Task directions:
Lines with the string "computer" in the data below: report how many there are, and write nothing but the number.

Material for this task:

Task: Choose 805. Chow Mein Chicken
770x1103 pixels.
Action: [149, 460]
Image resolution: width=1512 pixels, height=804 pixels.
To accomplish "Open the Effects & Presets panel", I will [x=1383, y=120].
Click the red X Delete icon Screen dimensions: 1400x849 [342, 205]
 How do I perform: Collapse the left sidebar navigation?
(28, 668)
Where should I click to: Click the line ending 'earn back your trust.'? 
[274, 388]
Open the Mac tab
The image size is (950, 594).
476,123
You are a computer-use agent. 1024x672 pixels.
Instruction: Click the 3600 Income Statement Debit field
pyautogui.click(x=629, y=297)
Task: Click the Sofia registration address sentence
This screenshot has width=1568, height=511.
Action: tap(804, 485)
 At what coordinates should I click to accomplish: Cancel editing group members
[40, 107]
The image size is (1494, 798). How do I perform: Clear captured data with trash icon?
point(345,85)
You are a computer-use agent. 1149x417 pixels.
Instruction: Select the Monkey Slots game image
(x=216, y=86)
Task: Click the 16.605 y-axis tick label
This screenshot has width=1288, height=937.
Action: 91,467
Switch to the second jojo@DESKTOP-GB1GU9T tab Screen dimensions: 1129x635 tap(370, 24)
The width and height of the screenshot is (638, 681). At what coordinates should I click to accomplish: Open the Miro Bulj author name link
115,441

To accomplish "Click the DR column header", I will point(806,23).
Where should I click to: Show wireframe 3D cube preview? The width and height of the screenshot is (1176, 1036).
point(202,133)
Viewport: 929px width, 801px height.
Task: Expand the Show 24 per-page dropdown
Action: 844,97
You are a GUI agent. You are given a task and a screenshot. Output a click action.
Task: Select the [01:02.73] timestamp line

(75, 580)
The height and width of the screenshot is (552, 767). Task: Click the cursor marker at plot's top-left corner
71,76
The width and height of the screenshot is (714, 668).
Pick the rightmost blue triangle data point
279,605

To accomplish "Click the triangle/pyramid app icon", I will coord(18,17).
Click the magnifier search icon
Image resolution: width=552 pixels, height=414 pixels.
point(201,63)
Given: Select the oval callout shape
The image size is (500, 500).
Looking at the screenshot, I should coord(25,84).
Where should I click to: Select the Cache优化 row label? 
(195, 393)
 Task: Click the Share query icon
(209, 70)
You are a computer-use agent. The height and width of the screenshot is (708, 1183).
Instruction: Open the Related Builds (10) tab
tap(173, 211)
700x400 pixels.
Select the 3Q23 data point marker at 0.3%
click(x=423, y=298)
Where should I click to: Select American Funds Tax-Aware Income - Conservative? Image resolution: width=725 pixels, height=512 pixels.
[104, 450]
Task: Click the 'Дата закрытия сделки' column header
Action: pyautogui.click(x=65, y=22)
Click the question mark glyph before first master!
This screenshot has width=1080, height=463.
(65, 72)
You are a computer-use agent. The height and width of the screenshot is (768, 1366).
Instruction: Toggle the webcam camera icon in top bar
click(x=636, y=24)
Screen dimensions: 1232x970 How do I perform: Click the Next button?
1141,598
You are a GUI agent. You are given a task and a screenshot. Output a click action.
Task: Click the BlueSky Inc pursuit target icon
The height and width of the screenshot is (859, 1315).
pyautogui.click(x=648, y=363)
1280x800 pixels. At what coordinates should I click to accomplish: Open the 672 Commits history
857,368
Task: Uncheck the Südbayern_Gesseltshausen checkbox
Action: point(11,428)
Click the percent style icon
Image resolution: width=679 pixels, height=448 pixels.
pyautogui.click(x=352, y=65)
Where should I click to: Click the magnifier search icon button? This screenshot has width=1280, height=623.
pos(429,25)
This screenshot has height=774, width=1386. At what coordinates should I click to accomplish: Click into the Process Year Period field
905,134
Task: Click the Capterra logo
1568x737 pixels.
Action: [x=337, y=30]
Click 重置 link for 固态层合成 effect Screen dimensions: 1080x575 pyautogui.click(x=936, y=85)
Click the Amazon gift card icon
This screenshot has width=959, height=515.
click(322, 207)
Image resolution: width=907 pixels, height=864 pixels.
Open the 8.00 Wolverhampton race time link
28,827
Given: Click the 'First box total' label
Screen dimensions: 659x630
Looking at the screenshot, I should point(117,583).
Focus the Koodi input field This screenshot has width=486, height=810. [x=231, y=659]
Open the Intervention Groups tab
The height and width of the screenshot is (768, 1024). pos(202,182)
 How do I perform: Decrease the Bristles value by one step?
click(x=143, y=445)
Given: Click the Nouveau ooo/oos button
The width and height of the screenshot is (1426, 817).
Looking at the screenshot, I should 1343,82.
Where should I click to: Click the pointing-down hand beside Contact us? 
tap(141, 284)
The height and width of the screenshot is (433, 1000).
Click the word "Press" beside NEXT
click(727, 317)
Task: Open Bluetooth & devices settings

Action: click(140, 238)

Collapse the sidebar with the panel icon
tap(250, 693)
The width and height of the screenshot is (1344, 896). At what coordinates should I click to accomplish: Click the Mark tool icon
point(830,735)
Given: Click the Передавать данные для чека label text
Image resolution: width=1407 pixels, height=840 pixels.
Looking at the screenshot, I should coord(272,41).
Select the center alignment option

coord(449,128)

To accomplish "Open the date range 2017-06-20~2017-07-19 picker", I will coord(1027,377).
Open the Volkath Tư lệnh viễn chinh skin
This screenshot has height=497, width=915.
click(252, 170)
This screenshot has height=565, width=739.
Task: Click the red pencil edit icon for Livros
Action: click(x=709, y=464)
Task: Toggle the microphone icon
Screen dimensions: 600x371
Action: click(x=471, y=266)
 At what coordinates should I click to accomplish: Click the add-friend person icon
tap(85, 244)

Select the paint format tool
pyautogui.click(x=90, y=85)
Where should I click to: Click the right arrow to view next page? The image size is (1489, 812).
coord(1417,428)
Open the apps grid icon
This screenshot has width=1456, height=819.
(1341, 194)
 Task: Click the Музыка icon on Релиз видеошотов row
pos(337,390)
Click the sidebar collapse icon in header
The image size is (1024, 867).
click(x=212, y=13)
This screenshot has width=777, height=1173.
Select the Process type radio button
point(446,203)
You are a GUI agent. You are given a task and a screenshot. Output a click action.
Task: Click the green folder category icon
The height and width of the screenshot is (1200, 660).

Answer below:
4